Consequently, a grant of absolute immunity would be
appropriate. A failure to grant immunity would hamper the
duties of a guardian ad litem in his role as advocate for
the child in judicial proceedings.”

{¶ 11} Contrary to Rolfe’s assertion, the juvenile
court did not find that Giusto’s actions were against the
child’s best interest or outside the scope of his duties as
GAL. The juvenile court stated:

“Defendant [Rolfe] next claimed that the guardian failed
to fully and impartially investigate complaints of abuse
toward [the child]. The evidence shows the opposite. The
guardian ad litem assiduously investigated those
complaints, whether or not to [Rolfe’s] satisfaction or
liking. * * *

“As to her last two claims that the guardian ad litem
failed to comply with local court guidelines and failed to
impartially prepare a written report, the court finds that
[Rolfe] failed in her burden to show, other than as
previously found, any non-compliance with Juvenile Court
guidelines for guardian ad litems, or impartial
preparation of the report.”

{¶ 12} Finally, the juvenile court noted:

“Nancy Rolfe, in [an] effort to cause the guardian to
remove himself from this case telephoned divorce counsel
for the wife of the guardian ad litem after filing one of
her motions to have the guardian removed.
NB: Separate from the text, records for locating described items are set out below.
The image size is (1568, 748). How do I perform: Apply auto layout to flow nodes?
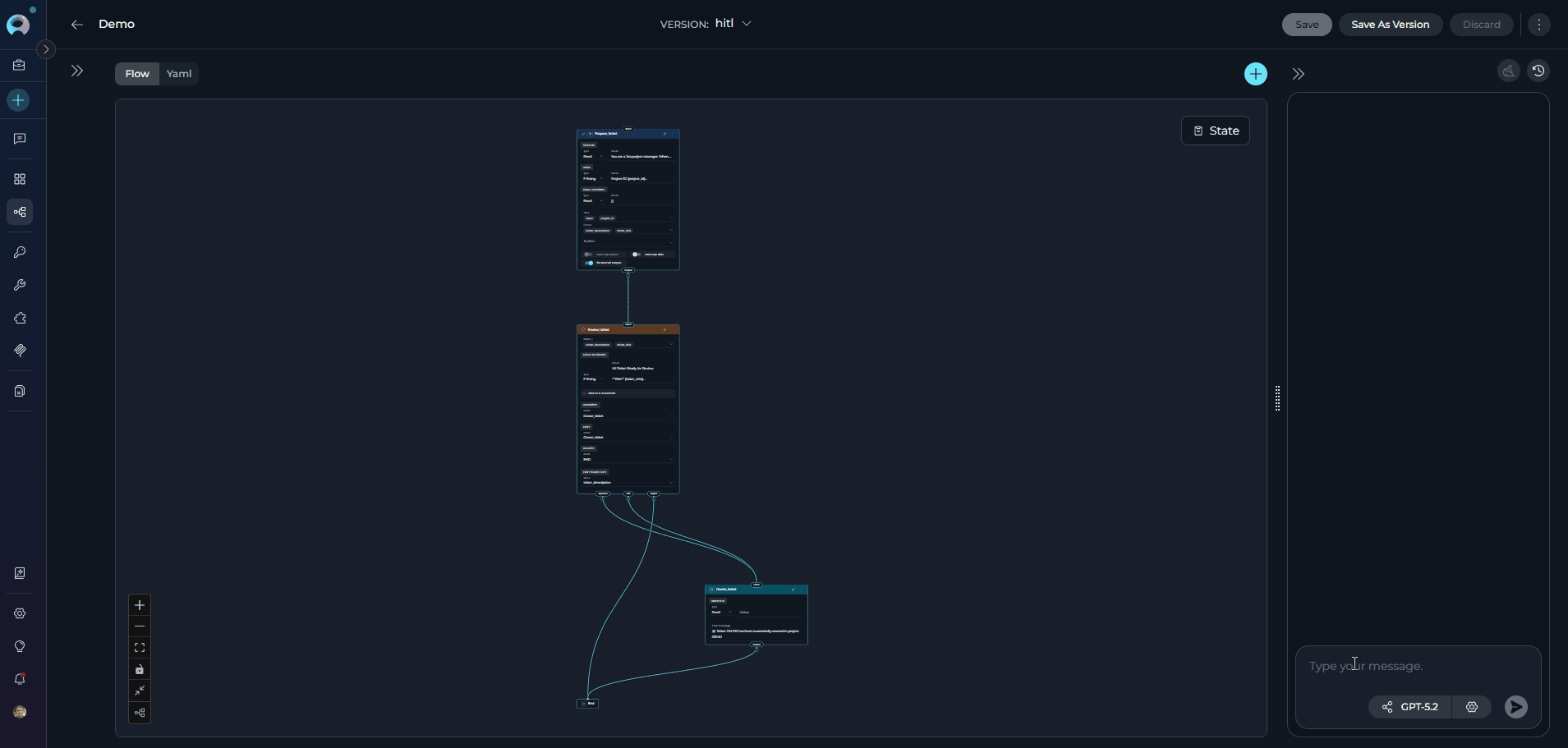140,713
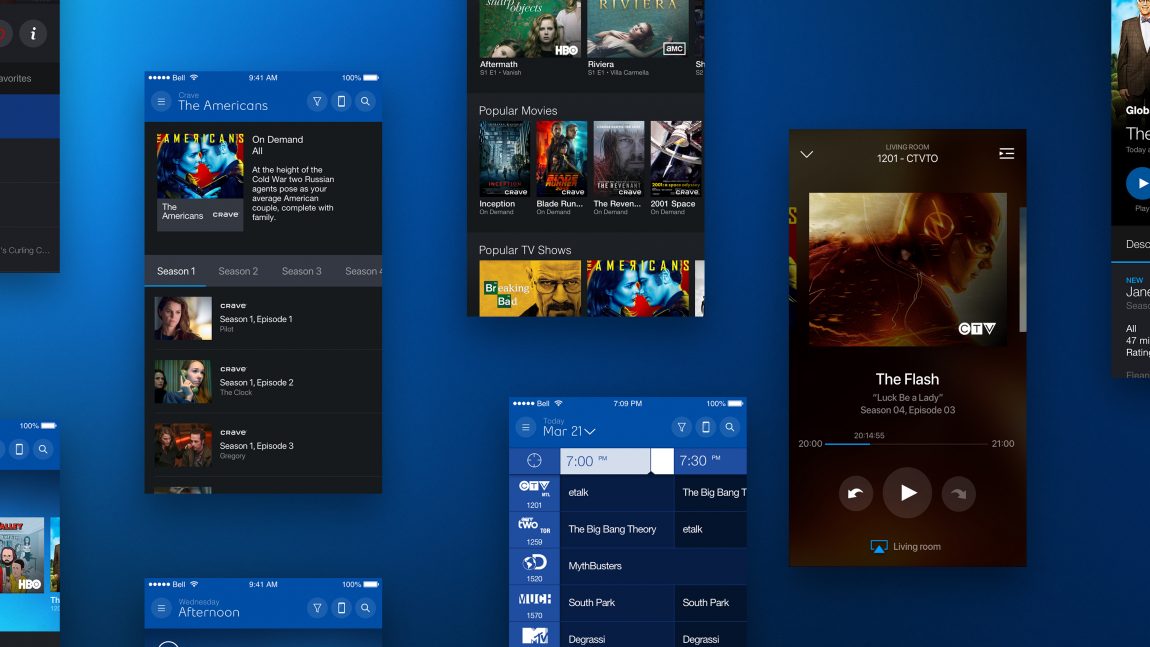This screenshot has height=647, width=1150.
Task: Tap the Inception On Demand poster
Action: (505, 158)
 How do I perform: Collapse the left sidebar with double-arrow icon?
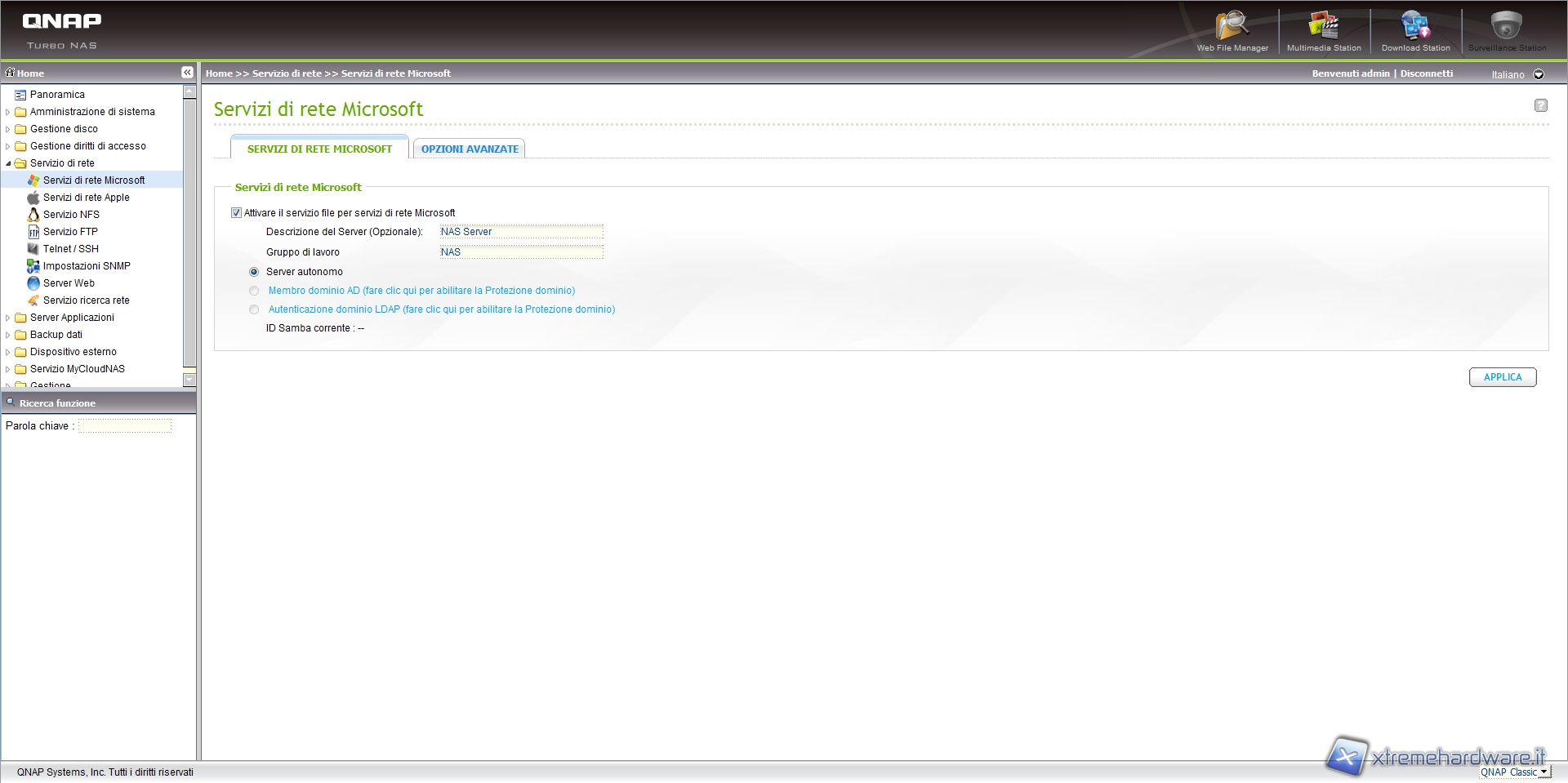[187, 73]
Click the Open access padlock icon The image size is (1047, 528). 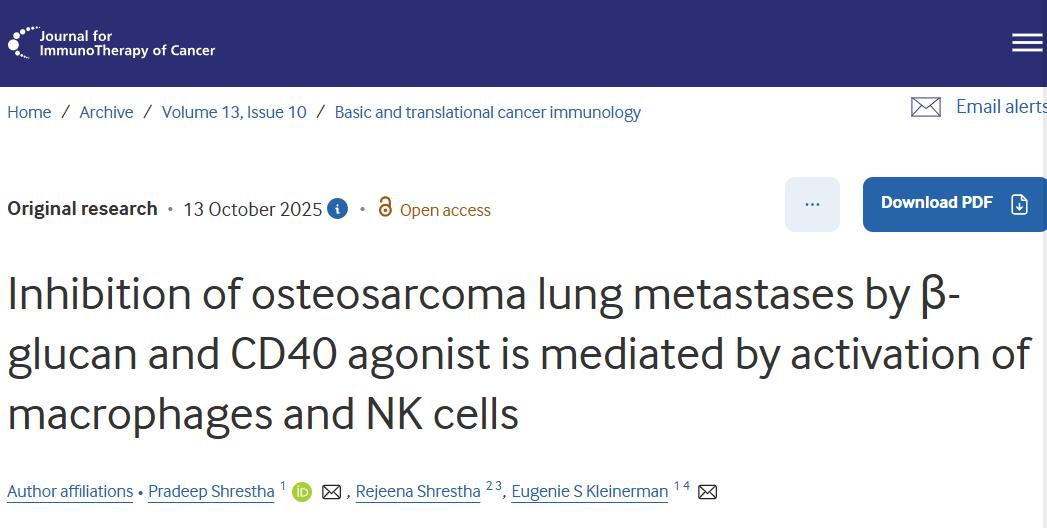pyautogui.click(x=385, y=208)
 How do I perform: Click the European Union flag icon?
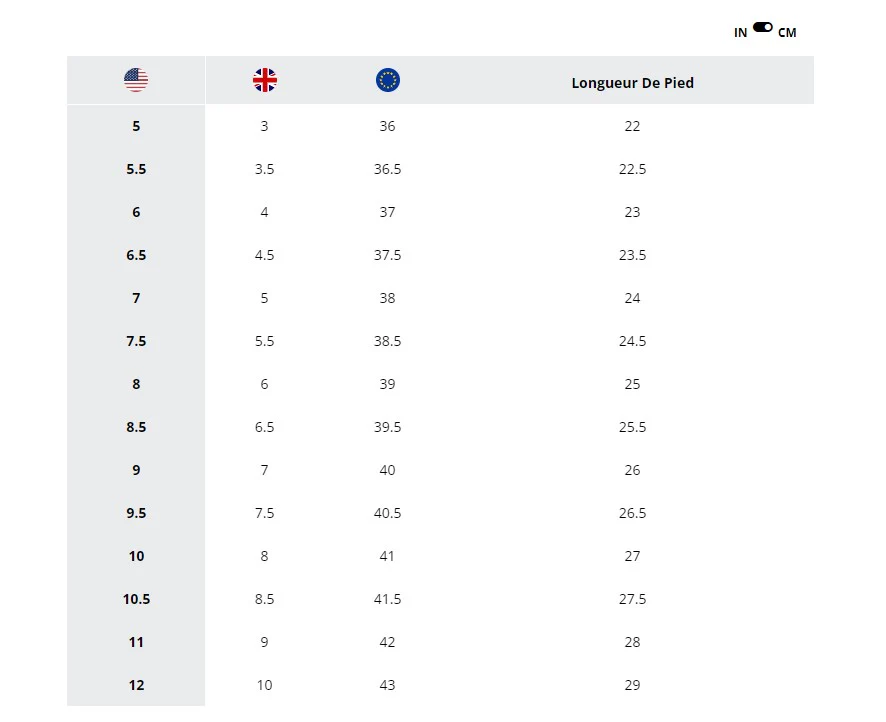coord(388,80)
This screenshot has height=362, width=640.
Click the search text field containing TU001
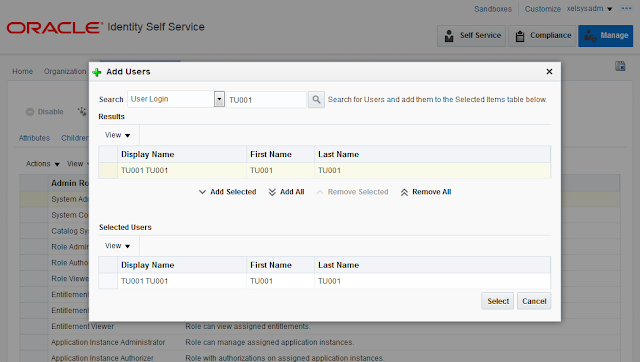click(x=266, y=100)
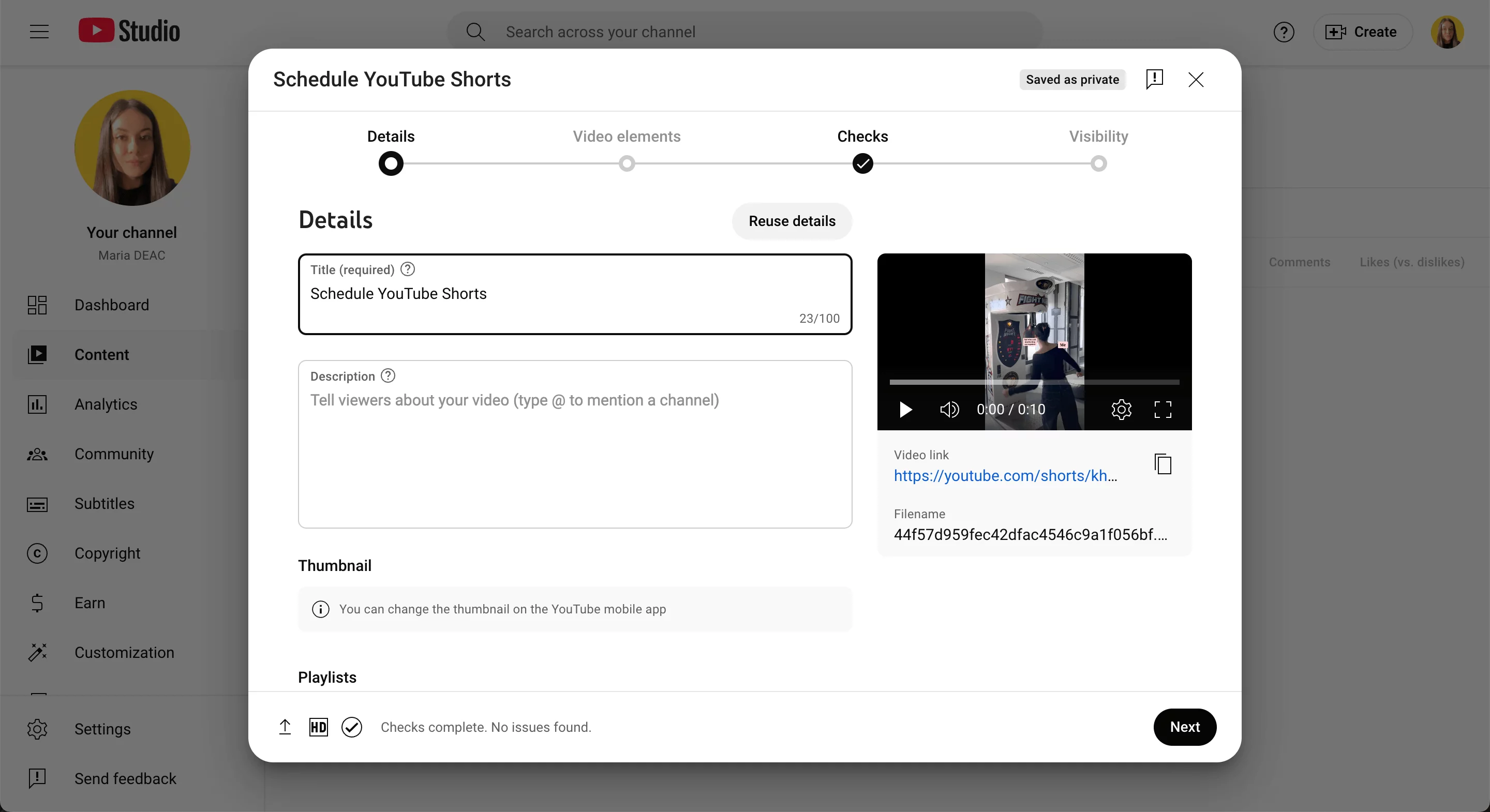Click the Title help question mark icon
Viewport: 1490px width, 812px height.
click(408, 269)
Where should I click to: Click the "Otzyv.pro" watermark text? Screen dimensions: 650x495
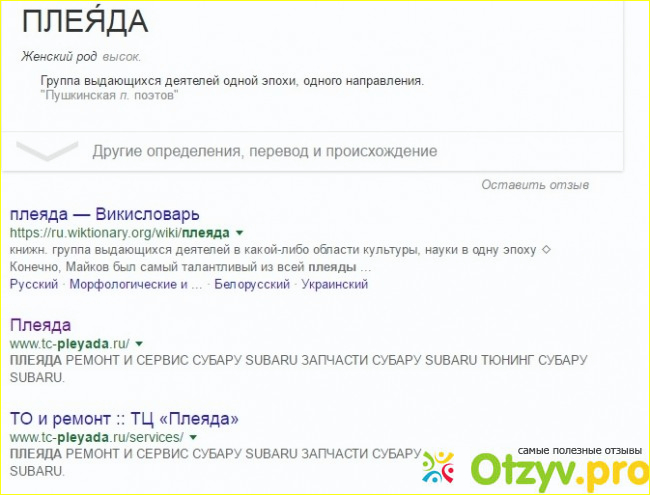(560, 472)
Her
out-of-court actions demonstrate the extent of her
determination in pursuit of her motion. Therefore the
court for good cause must issue some extraordinary orders
to insure that a future guardian is not subjected to this
level of zealousness.”

{¶ 13} It is clear from the record before us, that
Giusto was acting in his capacity as GAL. Although Giusto
violated a court order, that action does not give rise to
an independent cause of action for defamation. See Pisani,
supra (attorney violated the code of professional
responsibility, but his actions did not rise to an
independent cause of action for invasion of privacy or
slander). Giusto enjoys absolute immunity in the
performance of his duties as GAL. Accordingly, Rolfe’s sole
assignment of error is overruled.

Judgment affirmed.

It is ordered that appellee recover from appellant costs
herein taxed.

The court finds there were reasonable grounds for this

It is ordered that a special mandate be sent to said court
to carry this judgment into execution.

A certified copy of this entry shall constitute the mandate
pursuant to Rule 27 of the Rules of Appellate Procedure.


[fn*] Sitting by Assignment: Judge Michael J. Corrigan,
Retired, of the Eighth District Court of Appeals.